Kişiye kanser teşhisi konduktan sonra, kemoterapi ya da radyoterapi seanslarına başlamanın yanı sıra bir psikologla görüştürmek, kişinin tedaviye olan bakış açısını anlamada faydalı oluyor. Bazen de psikoloğun kendisi, onkologlar ya da hematologların ziyaretlerine eşlik ederek kanserli kişilerin yanına gidiyor ve onlar hakkında bilgiler edinerek, psikolojik destekte bulunuyor. Tedavi olan kişi açısından da yaşadığı sorunları anlatabileceği birini karşısında görmek psikolojik bir rahatlama sağlıyor. Bu sayede kişiler hem hastanede hem de dışarıda daha uyumlu ve mutlu olduklarını söylüyor.
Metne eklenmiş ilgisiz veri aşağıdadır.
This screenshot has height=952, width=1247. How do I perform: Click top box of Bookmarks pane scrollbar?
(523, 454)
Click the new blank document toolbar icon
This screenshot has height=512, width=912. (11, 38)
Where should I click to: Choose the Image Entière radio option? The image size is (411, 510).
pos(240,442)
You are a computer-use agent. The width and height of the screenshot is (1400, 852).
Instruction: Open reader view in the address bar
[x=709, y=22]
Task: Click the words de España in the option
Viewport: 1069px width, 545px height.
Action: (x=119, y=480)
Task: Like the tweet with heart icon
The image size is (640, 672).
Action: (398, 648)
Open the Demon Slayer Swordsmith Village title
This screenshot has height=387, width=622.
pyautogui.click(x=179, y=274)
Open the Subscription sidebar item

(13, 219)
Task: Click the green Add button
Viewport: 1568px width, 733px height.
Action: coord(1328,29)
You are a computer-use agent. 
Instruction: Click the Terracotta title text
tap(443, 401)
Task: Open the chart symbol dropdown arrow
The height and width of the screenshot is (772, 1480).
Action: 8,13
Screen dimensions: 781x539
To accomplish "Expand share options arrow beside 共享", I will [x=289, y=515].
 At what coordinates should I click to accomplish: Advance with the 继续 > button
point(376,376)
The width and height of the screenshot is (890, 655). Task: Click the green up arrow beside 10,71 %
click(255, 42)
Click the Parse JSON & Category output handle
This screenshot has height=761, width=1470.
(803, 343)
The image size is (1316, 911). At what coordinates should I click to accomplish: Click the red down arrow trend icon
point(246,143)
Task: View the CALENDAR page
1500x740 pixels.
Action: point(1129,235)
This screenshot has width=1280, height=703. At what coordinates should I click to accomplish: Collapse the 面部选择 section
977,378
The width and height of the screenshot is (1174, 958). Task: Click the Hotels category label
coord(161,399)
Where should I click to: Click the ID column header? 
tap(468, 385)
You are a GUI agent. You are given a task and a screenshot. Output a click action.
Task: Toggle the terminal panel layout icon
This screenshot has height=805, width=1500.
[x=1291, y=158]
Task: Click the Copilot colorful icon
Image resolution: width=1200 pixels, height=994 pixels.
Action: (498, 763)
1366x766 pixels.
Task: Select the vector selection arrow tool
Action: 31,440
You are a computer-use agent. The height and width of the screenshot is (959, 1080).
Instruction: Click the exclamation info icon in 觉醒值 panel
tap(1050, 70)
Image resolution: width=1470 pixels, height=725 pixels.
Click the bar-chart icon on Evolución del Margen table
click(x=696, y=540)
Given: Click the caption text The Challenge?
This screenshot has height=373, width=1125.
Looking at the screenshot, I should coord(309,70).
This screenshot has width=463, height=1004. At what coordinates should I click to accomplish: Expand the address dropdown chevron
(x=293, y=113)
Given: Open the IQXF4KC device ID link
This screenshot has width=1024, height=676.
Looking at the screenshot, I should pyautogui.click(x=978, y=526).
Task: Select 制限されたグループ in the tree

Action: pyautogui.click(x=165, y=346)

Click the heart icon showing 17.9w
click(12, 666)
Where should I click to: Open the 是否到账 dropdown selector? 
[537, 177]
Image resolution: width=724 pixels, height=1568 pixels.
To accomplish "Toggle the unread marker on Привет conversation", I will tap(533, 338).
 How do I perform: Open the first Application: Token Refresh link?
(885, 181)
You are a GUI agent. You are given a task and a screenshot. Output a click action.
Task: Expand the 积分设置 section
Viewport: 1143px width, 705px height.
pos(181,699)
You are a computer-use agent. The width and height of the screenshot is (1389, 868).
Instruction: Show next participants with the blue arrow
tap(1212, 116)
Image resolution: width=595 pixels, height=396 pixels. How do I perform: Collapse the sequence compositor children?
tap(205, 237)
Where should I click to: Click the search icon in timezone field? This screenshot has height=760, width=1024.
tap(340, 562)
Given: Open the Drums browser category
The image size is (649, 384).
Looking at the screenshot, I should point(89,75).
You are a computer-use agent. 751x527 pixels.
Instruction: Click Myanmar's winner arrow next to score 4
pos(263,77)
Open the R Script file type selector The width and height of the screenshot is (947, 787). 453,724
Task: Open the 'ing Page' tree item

Çocuklar için oyun terapisi

Erişkin ve çocukların tedavi süreçlerinde, yaş gruplarının ilgilerine bağlı olarak değişik yaklaşımların uygulanabiliyor. Psikolojik desteği tamamlayan konulardan biri de; kişinin ilgi alanlarını tespit ederek tedavi imkânlarını iyileştirebilmek. Örneğin çocuklara ‘oyun terapisi’ desteği verilmesi gibi... Çünkü çocuklardaki tedavi sürecinde, dikkat, algı ve el-göz koordinasyonu gibi nöro-bilişsel eksikliğin ortaya çıkabileceğinin bilincinde olarak ve çoğu zaman oyun terapisinin desteğini alarak hareket etmek gerekiyor. Çocuklarda algının zayıflamaması ve becerilerini geliştirebilmeleri için alternatif oyunlar ya da aktivitelerin hastanede sağlanması gerekiyor. Çocuklar, yapmış oldukları boyamalar veya el işleriyle beyinlerinin işlevselliğini devam ettirirken, zaman zaman yapılan masal okuma gibi aktivitelerle de algılarının genişlemesine imkân tanımış oluyorlar.

Kişinin yakınları da bilinçlendirilmeli

Kanserlilere moral ve motivasyon sağlamada, onların yakınlarına da büyük görev düşüyor. Bu anlamda kanserlilerin yakınlarının kişiye nasıl davranacakları konusunda yönlendirilmeleri gerekiyor. Kanser olan kişinin motivasyonu düştüğünde ya da morali bozulduğunda, yakınlarına buna nasıl müdahale edebilecekleri konusunda fikir verilmeli. Kanserli kişinin sigara gibi kötü bir alışkanlığı varsa, bunun üstesinden gelebilmeleri için yakınlarının iyi bir ‘destekçi’ olmaları sağlanmaya çalışılıyor. Kişilerin onkoloji servisindeki yatış sırasında zamanlarını nasıl değerlendirmeleri gerektiği gibi konularda da konuşmak, kişinin hastane içinde bulunduğu zamanları kaliteli bir şekilde geçirmesine olanak sağlıyor.

Yatağa bağlı kalınmamalı

Yetişkin onkoloji hastalarında, yatağa bağlı kalmanın tedavi sürecinde hastayı dinlendirmenin aksine onu daha çok yatağa bağladığı görülüyor. Bunu önlemek için, kişinin moral ve motivasyonunun artırılması gerekiyor. Sürekli yatmak motor fonksiyonlarını tembelleştiriyor. Hasta, kendini düzenli olarak yatakta zaman geçirmeye ikna etmişse, bu tutumun altında yatan nedenlerin neler olabileceğinin incelenmesi gerekiyor. İlgi alanları geliştirmeye çalışılan kişiler, yatağa bağımlı bir sürece ihtiyaçları olmadığını görüyorlar.